On that note, would Helena Wayne have chosen to help Nedra knowing that she was responsible for hurting her reputation as the Huntress to the public? Would she have helped Nedra as a way to prove her wrong or as a way to help her find inner peace? Would Helena Wayne been a more effective hero to Nedra as her lawyer than as the Huntress? Would this in turn have caused Helena Wayne to reevaluate what it means to be a hero? Would she have realised that maybe what she does as a lawyer matters just as much as what she does as the Huntress, if not more? There were definitely interesting places a follow-up to this story could've gone had DC not rebooted their universe.
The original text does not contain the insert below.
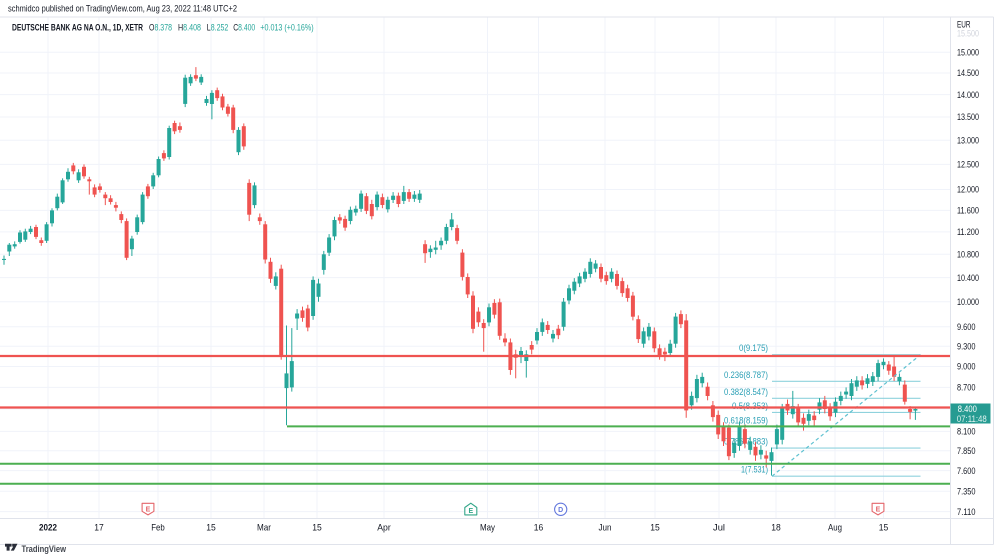 This screenshot has width=1000, height=558. What do you see at coordinates (488, 528) in the screenshot?
I see `svg-text: May` at bounding box center [488, 528].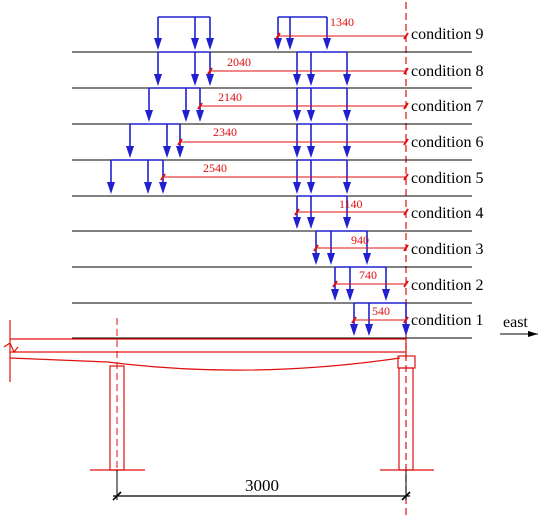 Image resolution: width=545 pixels, height=522 pixels. What do you see at coordinates (118, 394) in the screenshot?
I see `left-pier` at bounding box center [118, 394].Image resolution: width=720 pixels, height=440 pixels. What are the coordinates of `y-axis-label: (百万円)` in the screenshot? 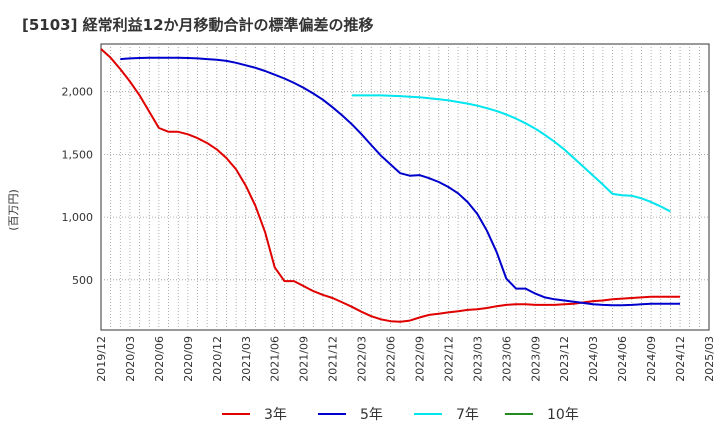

The last thing of note here is that writer Joey Cavalieri does not abandon other plot threads that he started in previous story arcs. One of those happens to be the character of Gary Minelli from the Arkham Asylum story arc, who confirms in this story that he is romantically attracted to the Huntress. Another character that is introduced in this story who later comes to have meaningful interactions with the Huntress is a young man named Tom Kelly.

Now, it seems possible with both Gary Minelli and Tom Kelly, Joey Cavalieri was looking to setup potential new love interests for Helena Wayne, given how problematic her actual boyfriend has been for the past several years of her publication. It is possible that with these two new guys, Cavalieri was looking to explore what qualities Helena Wayne values in a romantic partner and what kinds of choices she would end up making. Those are developments that will be discussed in more detail in future reviews!